PRA looked at the intents of the ring-fencing regime, its statutory objectives, the legal ring-fencing requirements and feedback to questionnaires it sent to RFBs.
The overall conclusion is that most rules are working well and firms appear to understand them. PRA is happy that the rules support the statutory regime well, meet the legal aims and operate effectively.
PRA identified some potential areas of improvement to rules and associated guidance, including:
- rules relating to the provision of services to RFBs from non-ring-fenced parts of a group: PRA has identified potential overlap with its rules on operational resilience;
- rules relating to arm’s length transactions, specifically that PRA might be able to reduce the frequency with which RFBs must review their internal policies on the requirement to transact only on an arm’s length basis;
- modifications of rules relating to governance arrangements: PRA has made several modifications to these rules appropriate to specific RFBs.
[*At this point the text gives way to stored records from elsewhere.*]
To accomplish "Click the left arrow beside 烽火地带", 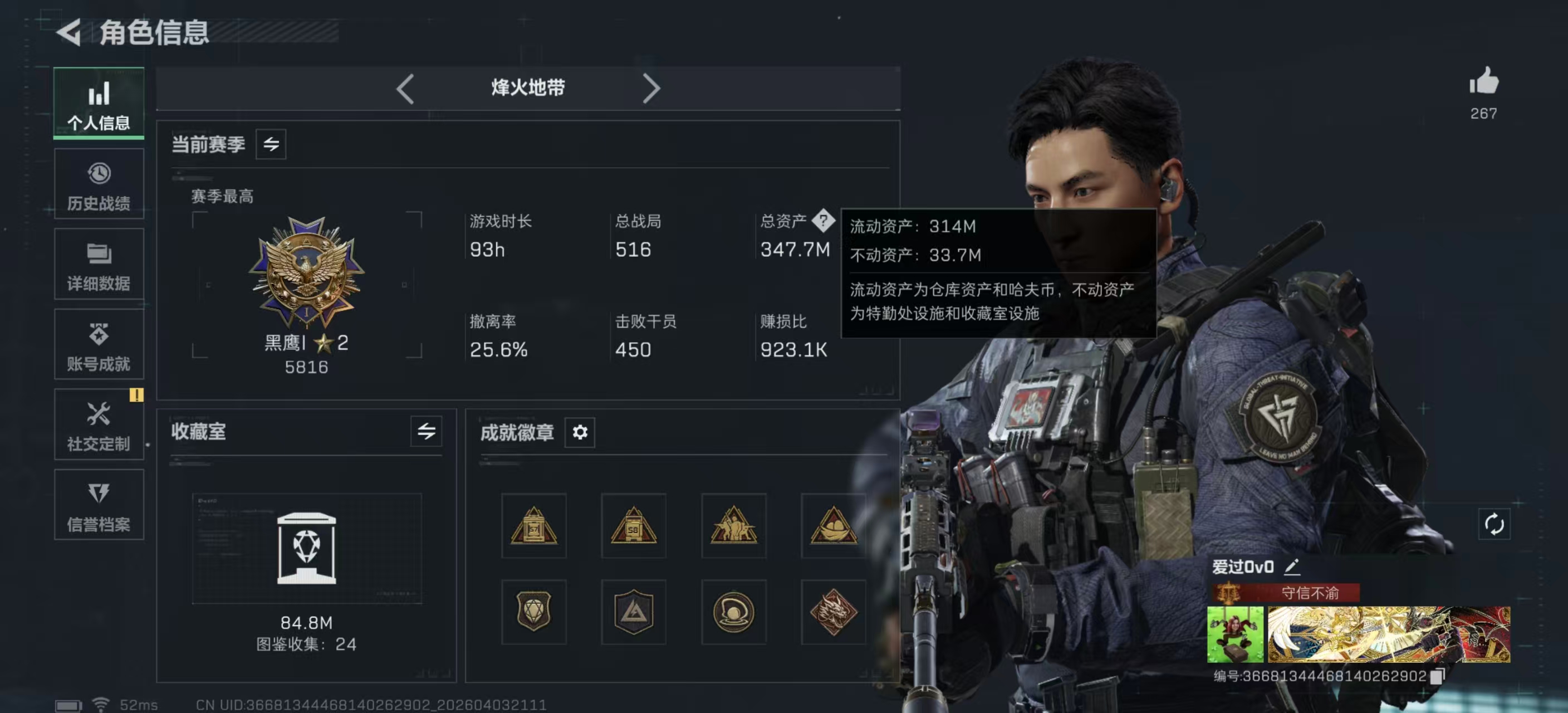I will click(405, 89).
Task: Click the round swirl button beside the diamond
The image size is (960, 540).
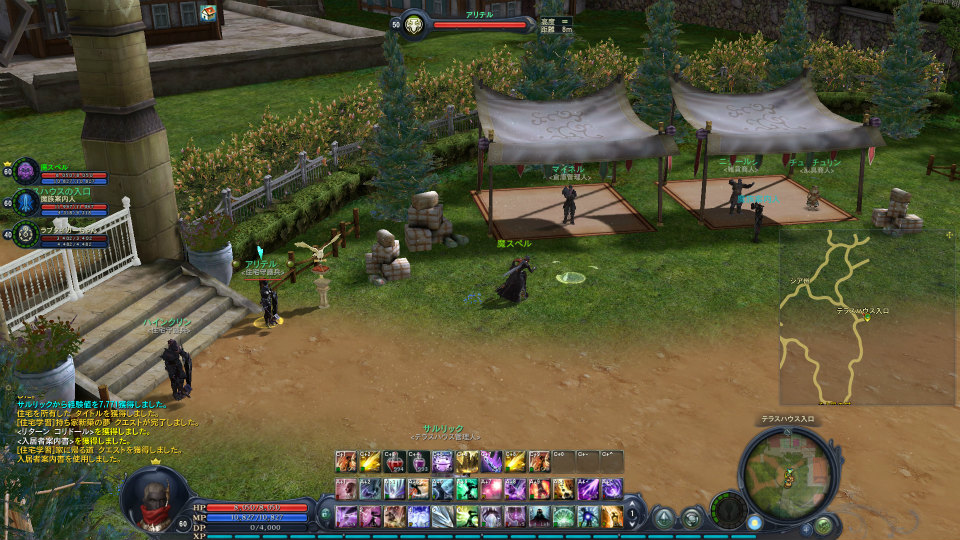Action: (692, 518)
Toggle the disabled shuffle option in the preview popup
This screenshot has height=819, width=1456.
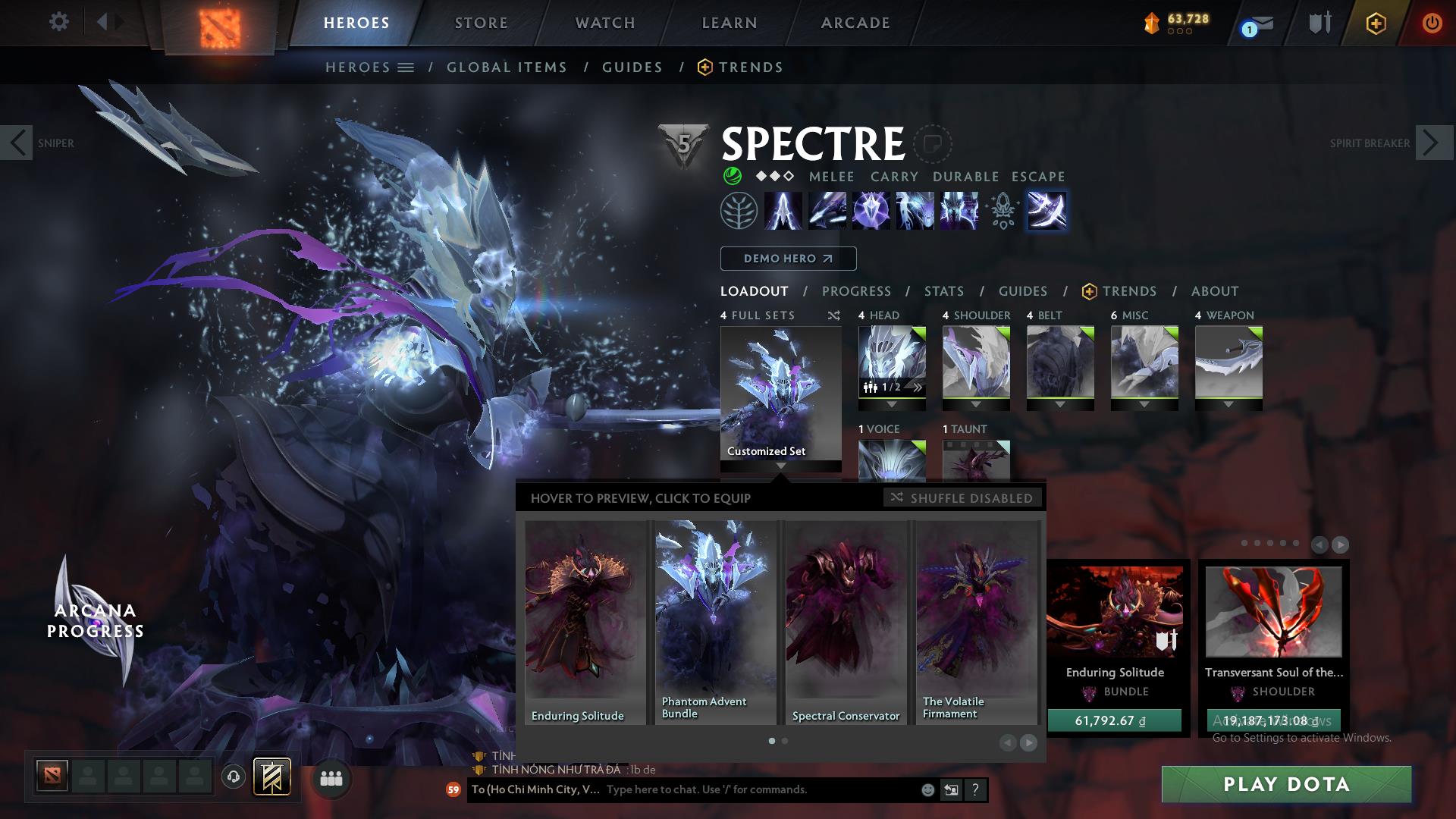[x=962, y=498]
PRA thinks there could be grounds for granting longer lasting rule modifications.
PRA will also re-assess:
- the level of consolidation at which some of the governance rules apply; and
- one annual regulatory report, relating to RFB tax exposures, which may be unnecessary given the materiality of the amounts reported.
PRA will also consider minor changes, such as making clear that a “governing body” does not include senior management committees.